▶ The task:
Reproduce the full listing below verbatim, preserving every line in its original order.

--- Extracted records ---

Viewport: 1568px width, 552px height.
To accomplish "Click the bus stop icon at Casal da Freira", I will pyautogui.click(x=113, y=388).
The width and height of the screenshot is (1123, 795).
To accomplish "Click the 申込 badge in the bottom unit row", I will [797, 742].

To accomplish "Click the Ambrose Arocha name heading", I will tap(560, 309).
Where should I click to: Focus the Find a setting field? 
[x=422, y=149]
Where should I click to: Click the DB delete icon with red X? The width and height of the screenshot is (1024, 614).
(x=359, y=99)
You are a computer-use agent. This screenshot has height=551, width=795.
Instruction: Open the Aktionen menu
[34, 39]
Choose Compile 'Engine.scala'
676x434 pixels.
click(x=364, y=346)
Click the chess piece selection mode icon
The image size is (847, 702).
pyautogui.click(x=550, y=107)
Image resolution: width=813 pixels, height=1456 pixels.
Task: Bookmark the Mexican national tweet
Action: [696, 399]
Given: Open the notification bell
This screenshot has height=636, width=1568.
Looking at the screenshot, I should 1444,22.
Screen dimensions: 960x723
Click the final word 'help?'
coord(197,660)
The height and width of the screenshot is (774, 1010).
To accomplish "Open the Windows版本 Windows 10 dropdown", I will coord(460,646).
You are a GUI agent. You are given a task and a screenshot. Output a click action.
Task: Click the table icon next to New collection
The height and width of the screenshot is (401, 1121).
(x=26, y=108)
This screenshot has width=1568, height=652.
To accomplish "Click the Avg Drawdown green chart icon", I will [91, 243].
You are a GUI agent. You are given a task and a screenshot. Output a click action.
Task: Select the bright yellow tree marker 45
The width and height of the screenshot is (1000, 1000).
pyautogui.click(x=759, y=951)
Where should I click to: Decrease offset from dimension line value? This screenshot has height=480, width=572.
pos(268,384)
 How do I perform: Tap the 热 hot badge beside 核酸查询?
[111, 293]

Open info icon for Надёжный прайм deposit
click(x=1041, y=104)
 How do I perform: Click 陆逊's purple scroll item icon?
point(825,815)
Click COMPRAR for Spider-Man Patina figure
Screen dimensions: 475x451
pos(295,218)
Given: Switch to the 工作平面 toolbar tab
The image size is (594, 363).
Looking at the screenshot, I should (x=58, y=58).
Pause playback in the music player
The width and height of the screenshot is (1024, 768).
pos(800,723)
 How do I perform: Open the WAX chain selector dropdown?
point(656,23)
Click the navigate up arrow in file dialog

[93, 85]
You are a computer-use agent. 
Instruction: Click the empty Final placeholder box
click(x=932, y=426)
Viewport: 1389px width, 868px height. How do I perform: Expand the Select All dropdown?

---

▶ The reply:
Viewport: 1568px width, 552px height.
To accomplish "Click the bus stop icon at Casal da Freira", I will pyautogui.click(x=113, y=388).
The width and height of the screenshot is (1123, 795).
To accomplish "Click the 申込 badge in the bottom unit row", I will [797, 742].

To accomplish "Click the Ambrose Arocha name heading", I will tap(560, 309).
Where should I click to: Focus the Find a setting field? 
[x=422, y=149]
Where should I click to: Click the DB delete icon with red X? The width and height of the screenshot is (1024, 614).
(x=359, y=99)
You are a computer-use agent. This screenshot has height=551, width=795.
Instruction: Open the Aktionen menu
[34, 39]
Choose Compile 'Engine.scala'
676x434 pixels.
click(x=364, y=346)
Click the chess piece selection mode icon
The image size is (847, 702).
pyautogui.click(x=550, y=107)
Image resolution: width=813 pixels, height=1456 pixels.
Task: Bookmark the Mexican national tweet
Action: [696, 399]
Given: Open the notification bell
This screenshot has height=636, width=1568.
Looking at the screenshot, I should 1444,22.
Screen dimensions: 960x723
Click the final word 'help?'
coord(197,660)
The height and width of the screenshot is (774, 1010).
To accomplish "Open the Windows版本 Windows 10 dropdown", I will coord(460,646).
You are a GUI agent. You are given a task and a screenshot. Output a click action.
Task: Click the table icon next to New collection
The height and width of the screenshot is (401, 1121).
(x=26, y=108)
This screenshot has width=1568, height=652.
To accomplish "Click the Avg Drawdown green chart icon", I will [91, 243].
You are a GUI agent. You are given a task and a screenshot. Output a click action.
Task: Select the bright yellow tree marker 45
The width and height of the screenshot is (1000, 1000).
pyautogui.click(x=759, y=951)
Where should I click to: Decrease offset from dimension line value? This screenshot has height=480, width=572.
pos(268,384)
 How do I perform: Tap the 热 hot badge beside 核酸查询?
[111, 293]

Open info icon for Надёжный прайм deposit
click(x=1041, y=104)
 How do I perform: Click 陆逊's purple scroll item icon?
point(825,815)
Click COMPRAR for Spider-Man Patina figure
Screen dimensions: 475x451
pos(295,218)
Given: Switch to the 工作平面 toolbar tab
The image size is (594, 363).
Looking at the screenshot, I should (x=58, y=58).
Pause playback in the music player
The width and height of the screenshot is (1024, 768).
pos(800,723)
 How do I perform: Open the WAX chain selector dropdown?
point(656,23)
Click the navigate up arrow in file dialog

[93, 85]
You are a computer-use agent. 
Instruction: Click the empty Final placeholder box
click(x=932, y=426)
Viewport: 1389px width, 868px height. How do I perform: Expand the Select All dropdown?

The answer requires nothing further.